[[ GIVEN INFORMATION open ]]

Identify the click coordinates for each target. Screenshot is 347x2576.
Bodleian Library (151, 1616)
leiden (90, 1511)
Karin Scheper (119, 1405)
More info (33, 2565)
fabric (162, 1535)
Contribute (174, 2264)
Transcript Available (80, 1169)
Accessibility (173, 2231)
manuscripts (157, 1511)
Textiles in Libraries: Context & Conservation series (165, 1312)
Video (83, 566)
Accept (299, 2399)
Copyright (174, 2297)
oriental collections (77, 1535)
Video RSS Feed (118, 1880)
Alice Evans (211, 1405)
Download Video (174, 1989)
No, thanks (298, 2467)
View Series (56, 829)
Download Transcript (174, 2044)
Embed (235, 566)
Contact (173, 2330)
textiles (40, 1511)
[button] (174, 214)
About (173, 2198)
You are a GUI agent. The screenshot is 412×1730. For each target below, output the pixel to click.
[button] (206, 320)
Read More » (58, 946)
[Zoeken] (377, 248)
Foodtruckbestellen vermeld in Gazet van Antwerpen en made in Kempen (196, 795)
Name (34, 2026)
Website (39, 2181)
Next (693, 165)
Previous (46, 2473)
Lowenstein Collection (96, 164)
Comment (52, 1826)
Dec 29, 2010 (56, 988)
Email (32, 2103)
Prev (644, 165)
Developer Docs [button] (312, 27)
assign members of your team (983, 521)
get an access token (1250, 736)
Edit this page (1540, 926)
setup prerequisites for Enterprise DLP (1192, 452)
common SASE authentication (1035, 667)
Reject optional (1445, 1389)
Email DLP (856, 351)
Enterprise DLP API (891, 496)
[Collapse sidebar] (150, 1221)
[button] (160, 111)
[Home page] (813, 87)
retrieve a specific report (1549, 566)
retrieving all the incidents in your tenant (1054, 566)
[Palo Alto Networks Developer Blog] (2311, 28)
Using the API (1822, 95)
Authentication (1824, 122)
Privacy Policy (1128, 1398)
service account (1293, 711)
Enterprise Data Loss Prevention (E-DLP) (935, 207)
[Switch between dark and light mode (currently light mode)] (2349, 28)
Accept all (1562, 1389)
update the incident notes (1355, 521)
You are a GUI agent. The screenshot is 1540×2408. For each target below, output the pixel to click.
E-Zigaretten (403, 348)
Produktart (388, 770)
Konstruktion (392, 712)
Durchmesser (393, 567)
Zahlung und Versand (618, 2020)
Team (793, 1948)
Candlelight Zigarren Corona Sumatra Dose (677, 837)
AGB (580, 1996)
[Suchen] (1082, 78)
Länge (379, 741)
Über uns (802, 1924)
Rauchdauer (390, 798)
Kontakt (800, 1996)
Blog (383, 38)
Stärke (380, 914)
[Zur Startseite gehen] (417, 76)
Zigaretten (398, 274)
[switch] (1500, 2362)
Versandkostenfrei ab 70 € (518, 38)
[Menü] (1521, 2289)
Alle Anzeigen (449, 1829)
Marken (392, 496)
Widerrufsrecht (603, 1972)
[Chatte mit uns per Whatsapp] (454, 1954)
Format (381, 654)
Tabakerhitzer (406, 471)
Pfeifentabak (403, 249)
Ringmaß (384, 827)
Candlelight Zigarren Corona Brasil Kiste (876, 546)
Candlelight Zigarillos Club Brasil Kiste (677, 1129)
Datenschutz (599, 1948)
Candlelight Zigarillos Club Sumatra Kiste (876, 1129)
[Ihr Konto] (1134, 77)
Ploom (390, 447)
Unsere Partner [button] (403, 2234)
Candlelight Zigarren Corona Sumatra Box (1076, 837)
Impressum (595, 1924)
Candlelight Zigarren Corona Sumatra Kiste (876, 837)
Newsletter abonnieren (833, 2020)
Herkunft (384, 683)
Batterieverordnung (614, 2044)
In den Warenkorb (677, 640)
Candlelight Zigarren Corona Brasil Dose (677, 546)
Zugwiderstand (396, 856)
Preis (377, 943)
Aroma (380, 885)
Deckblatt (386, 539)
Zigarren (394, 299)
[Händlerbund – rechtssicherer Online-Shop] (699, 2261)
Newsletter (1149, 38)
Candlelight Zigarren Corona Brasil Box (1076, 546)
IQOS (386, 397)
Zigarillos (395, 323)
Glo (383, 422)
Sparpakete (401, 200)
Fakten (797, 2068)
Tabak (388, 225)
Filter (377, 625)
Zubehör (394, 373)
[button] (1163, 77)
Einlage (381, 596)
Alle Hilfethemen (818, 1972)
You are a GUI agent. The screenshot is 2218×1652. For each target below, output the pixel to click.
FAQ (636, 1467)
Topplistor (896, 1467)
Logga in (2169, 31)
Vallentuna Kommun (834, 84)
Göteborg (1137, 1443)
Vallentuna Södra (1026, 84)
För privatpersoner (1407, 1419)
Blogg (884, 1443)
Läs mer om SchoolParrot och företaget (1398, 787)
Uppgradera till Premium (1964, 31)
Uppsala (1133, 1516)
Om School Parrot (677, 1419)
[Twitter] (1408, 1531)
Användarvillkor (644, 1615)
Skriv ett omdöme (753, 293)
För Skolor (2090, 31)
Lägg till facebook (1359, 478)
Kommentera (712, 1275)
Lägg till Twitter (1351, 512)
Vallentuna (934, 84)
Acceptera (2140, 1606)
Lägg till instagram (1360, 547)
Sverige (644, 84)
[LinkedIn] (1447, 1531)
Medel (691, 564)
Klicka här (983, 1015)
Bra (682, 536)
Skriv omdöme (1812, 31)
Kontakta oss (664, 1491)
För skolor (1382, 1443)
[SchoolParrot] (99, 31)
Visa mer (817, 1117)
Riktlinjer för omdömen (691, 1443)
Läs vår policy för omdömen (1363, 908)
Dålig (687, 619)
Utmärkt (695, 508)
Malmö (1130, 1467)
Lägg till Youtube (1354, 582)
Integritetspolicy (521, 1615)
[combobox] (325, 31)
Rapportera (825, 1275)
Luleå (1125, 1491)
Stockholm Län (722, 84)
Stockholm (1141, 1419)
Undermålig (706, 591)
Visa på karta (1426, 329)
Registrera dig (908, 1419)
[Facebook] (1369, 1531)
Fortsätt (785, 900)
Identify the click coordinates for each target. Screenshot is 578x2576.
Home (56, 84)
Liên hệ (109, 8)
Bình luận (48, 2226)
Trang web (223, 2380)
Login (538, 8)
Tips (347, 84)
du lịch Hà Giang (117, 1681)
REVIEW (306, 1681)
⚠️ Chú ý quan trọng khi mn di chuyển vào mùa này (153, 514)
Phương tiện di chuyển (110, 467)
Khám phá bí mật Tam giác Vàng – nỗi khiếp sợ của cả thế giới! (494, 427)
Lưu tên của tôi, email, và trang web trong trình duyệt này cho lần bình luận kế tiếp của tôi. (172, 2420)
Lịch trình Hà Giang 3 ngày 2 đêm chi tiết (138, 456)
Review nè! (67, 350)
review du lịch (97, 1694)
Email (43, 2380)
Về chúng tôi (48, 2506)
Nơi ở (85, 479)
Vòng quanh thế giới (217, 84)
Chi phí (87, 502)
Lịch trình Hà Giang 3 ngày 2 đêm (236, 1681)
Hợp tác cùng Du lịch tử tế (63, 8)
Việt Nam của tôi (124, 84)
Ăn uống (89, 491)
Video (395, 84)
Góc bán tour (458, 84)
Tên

[[ GIVEN INFORMATION closed ]]

Your answer should consist of every line from the entries that holds "Giang".

● **RESULT**:
du lịch Hà Giang (117, 1681)
Lịch trình Hà Giang 3 ngày 2 đêm chi tiết (138, 456)
Lịch trình Hà Giang 3 ngày 2 đêm (236, 1681)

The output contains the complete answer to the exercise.